Jenise wrote:David, how rare are especially dry styles like this Kunstler, or is it simply more prevalent in cooler vintages?
'99 was anything but a cooler vintage. In fact it was the lowest acid vintage (hence the "sweetest" in general) from 1998-2002. Not until 2003 did we have a warmer/lower acid vintage.
I would suspect that given Kunstler's favor towards drier styles that you are dealing with a producer thing, not a vintage thing. I might venture to suggest you try a bottle of the 2004 Gunderloch Riesling Dry as your next experiment. It's in screwcap!
There's not a lot of dry German Riesling that makes it here, for the simple reasons that the US market likes them much less than I do (I love dry Riesling), and the German market demands nothing but dry wines, so the producers are happy to keep it at home.

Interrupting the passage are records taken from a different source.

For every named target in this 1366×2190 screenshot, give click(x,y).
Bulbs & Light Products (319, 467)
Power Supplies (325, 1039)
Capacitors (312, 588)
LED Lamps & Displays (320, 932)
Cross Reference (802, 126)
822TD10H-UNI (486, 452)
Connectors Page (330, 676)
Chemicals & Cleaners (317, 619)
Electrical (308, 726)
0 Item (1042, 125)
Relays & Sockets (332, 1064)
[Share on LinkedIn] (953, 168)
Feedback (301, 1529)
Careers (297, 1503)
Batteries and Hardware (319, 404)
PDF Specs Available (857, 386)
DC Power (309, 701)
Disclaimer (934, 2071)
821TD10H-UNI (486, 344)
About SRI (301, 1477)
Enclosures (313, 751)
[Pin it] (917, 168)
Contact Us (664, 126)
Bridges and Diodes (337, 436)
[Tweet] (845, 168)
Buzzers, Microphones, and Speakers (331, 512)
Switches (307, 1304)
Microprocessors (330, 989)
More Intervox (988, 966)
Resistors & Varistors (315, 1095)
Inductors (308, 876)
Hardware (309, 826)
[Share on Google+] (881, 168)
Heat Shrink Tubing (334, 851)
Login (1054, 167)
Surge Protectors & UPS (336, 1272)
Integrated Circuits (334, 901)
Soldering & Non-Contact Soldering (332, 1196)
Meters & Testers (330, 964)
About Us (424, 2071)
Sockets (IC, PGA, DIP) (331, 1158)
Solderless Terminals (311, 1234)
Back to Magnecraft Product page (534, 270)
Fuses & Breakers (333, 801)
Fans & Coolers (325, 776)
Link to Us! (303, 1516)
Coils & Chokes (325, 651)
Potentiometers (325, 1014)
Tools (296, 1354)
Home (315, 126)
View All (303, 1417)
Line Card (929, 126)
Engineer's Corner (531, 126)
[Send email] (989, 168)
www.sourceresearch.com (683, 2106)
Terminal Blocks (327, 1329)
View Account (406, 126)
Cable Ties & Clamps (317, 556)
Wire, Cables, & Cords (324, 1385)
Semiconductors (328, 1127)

I would love to know your reaction to some of the drier tasting halbtrocken wines. 2 of my favorites in the 2004 vintage (hence they are available) are the Selbach-Oster Zeltinger Himmelreich Riesling Kabinett Halbtrocken and the Schafer-Frolich Riesling Halbtrocken (oh...and the Lingenfelder Grosskarlbacher Burgweg Scheurebe Kabinett Halbtrocken). All are incredibly versatile, food friendly wines that I am cellaring by the case. They are all pretty cheap to boot.